REQUIRED ACTION:
Copy task, pictures excluded: set down exactly the lines from the one containing "Viewport: 1088px width, 462px height." to the end of the data below.

Stored records:

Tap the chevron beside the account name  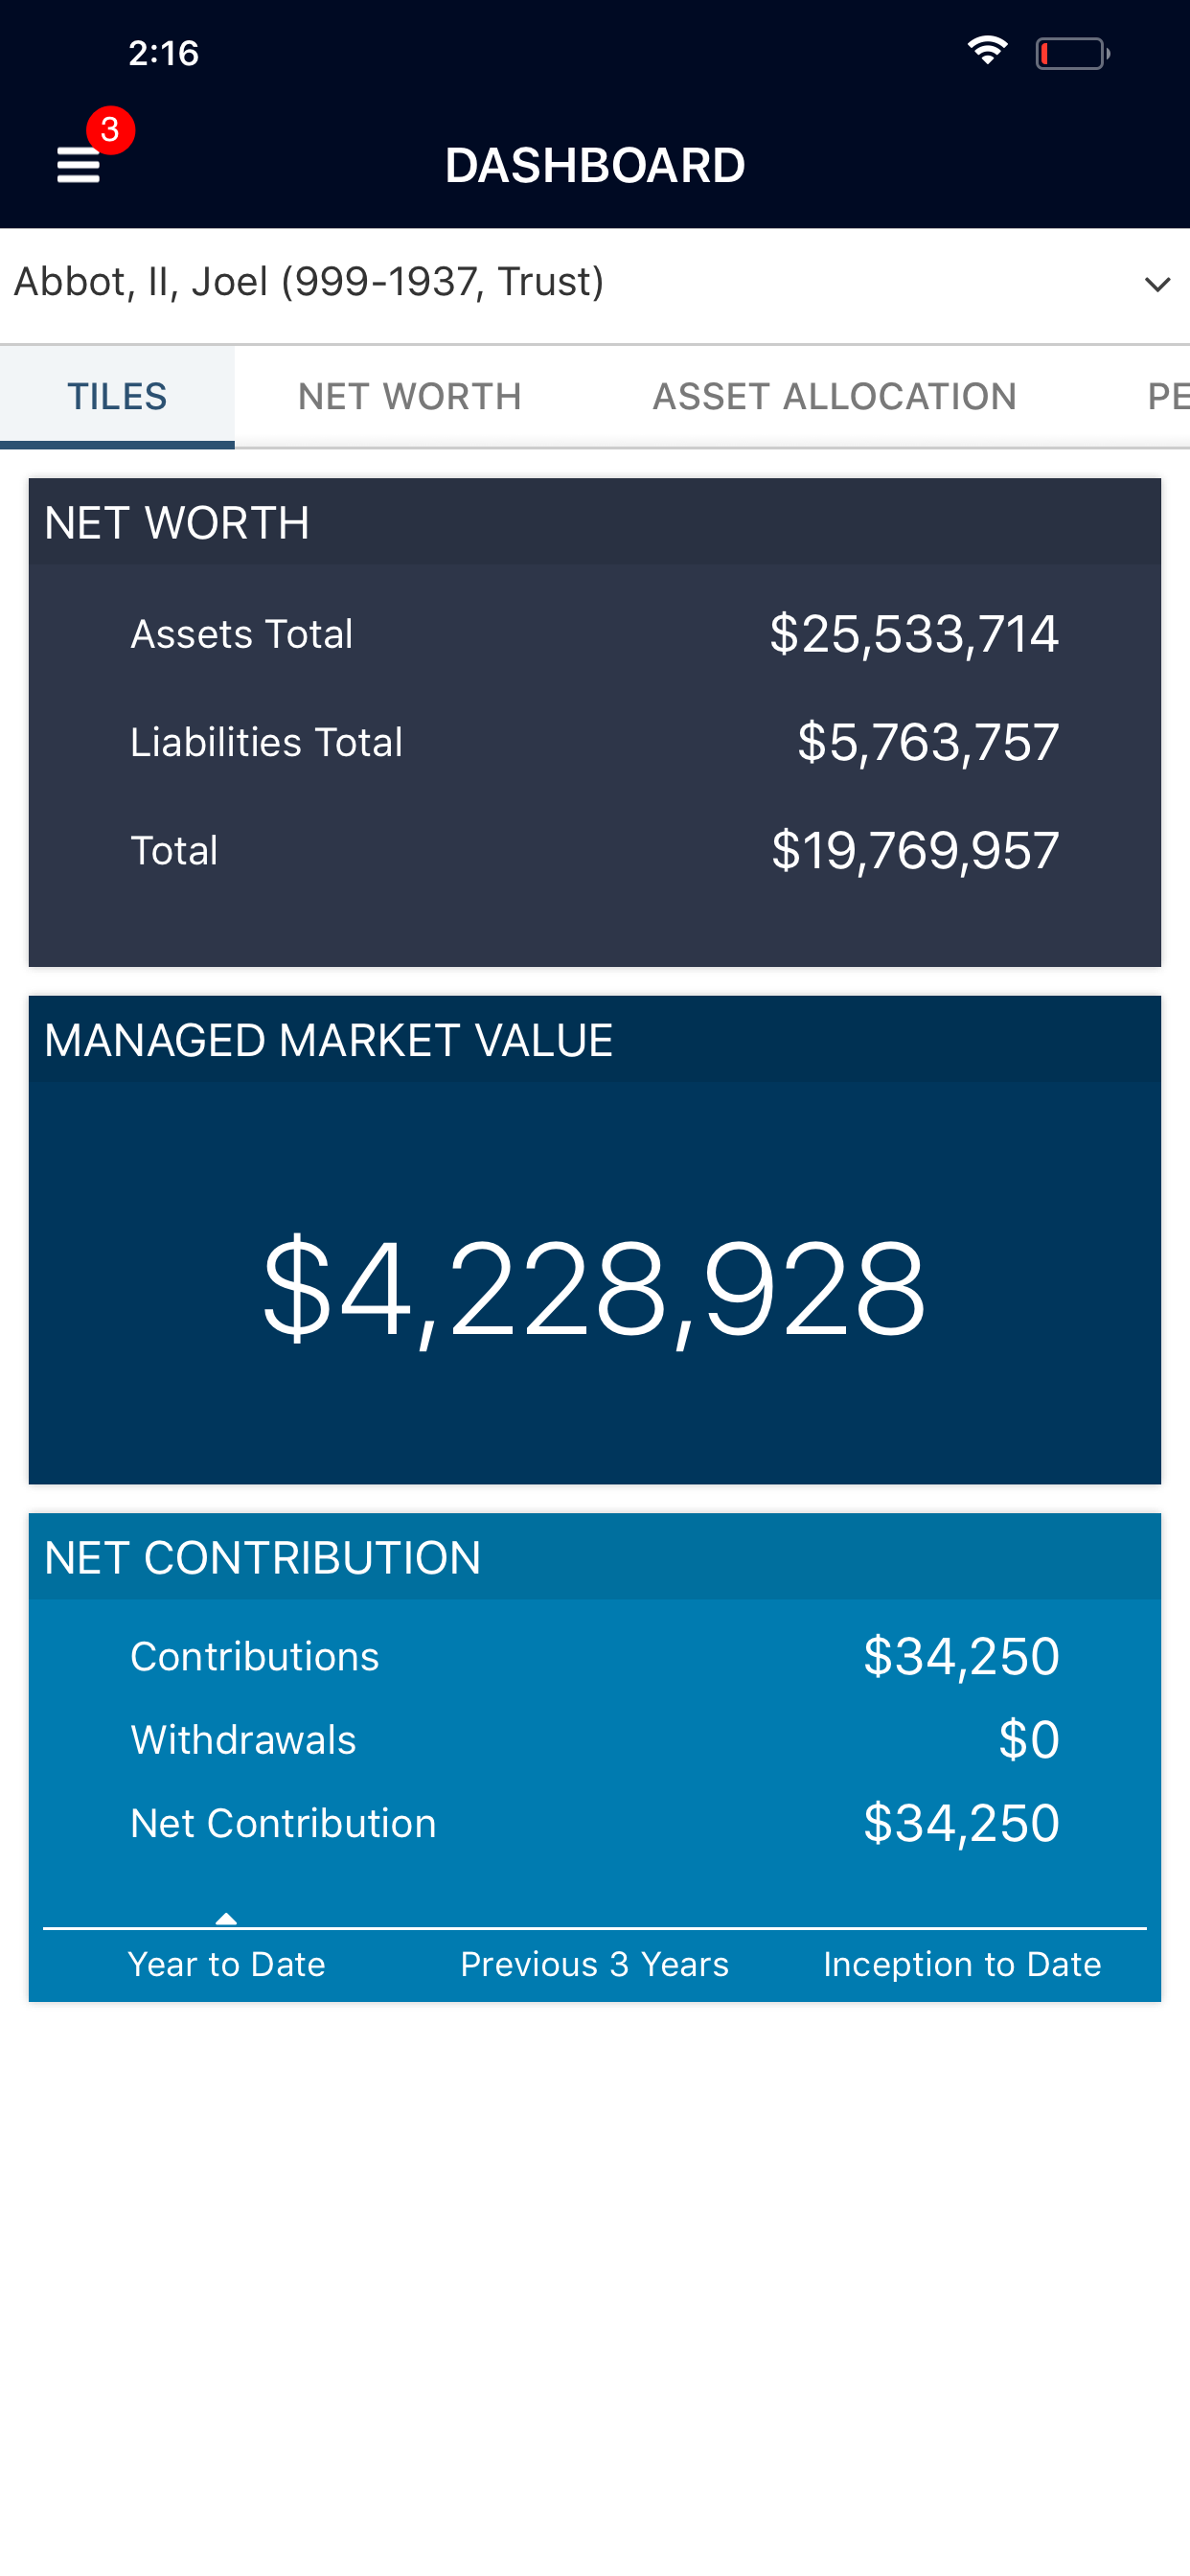1156,284
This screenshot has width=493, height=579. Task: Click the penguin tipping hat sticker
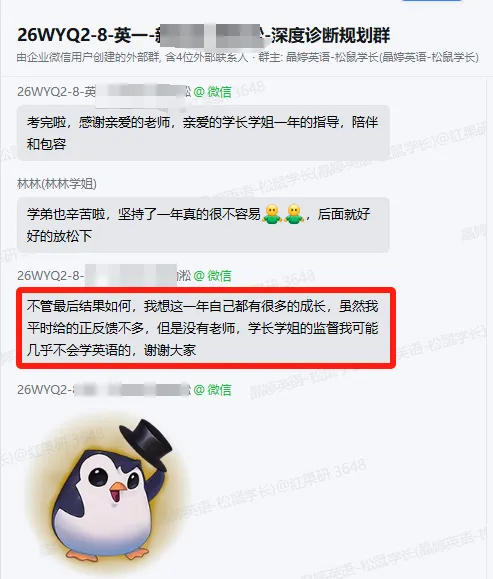tap(105, 493)
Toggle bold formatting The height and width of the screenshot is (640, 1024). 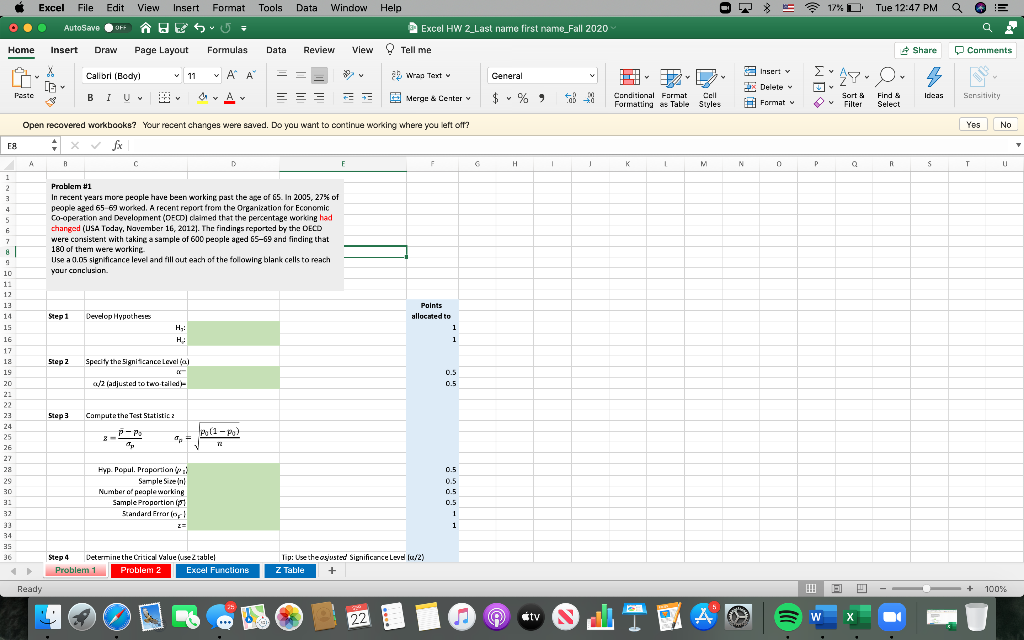[x=91, y=99]
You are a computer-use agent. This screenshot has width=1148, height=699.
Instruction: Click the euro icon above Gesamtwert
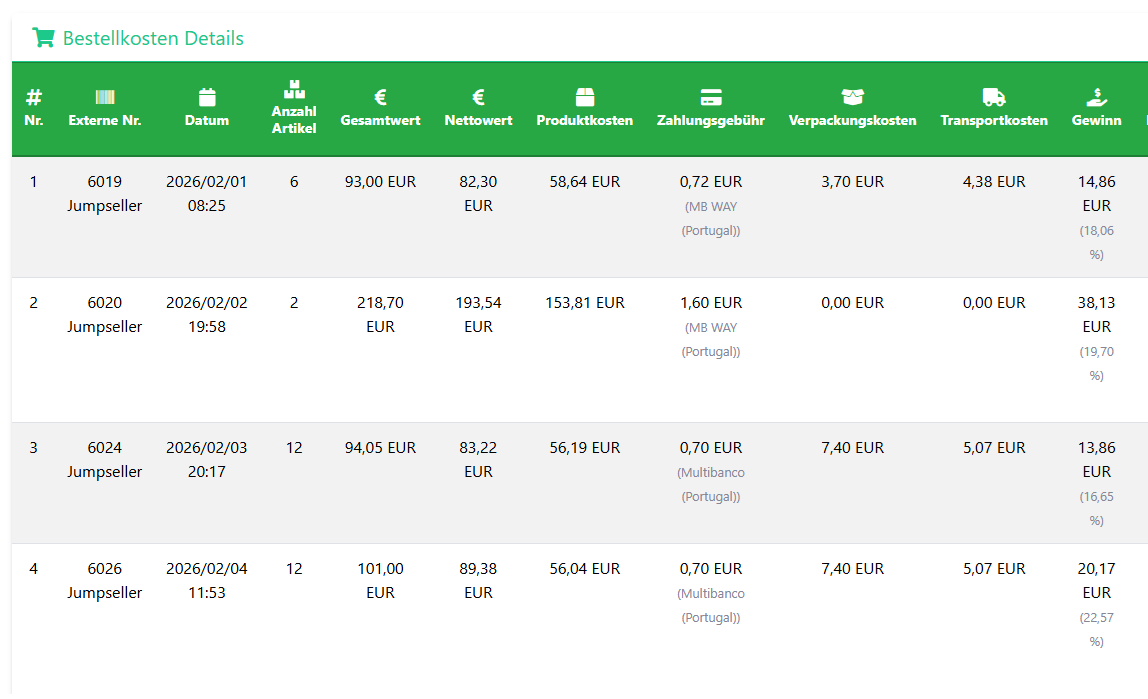point(380,97)
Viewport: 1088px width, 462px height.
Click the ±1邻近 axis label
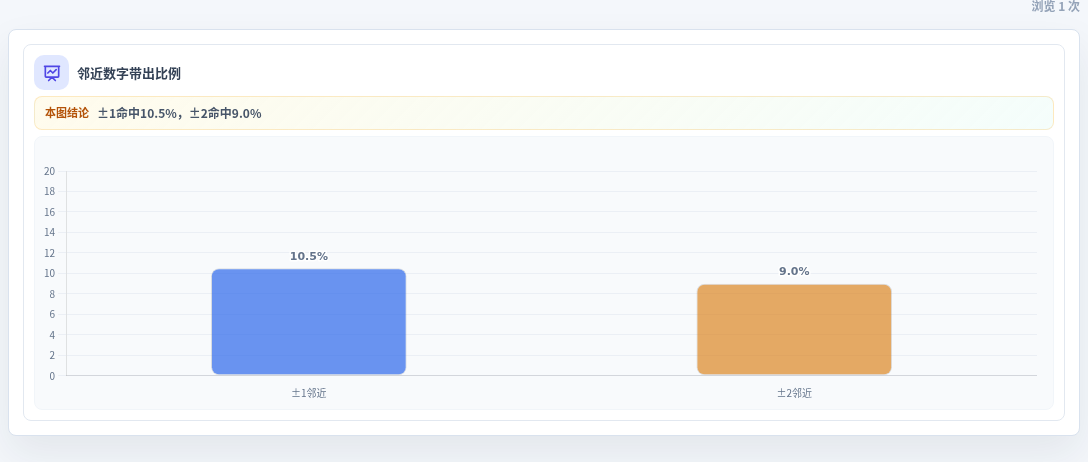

ANSWER FOR THIS EXERCISE:
Viewport: 1088px width, 462px height.
Click the ±1邻近 axis label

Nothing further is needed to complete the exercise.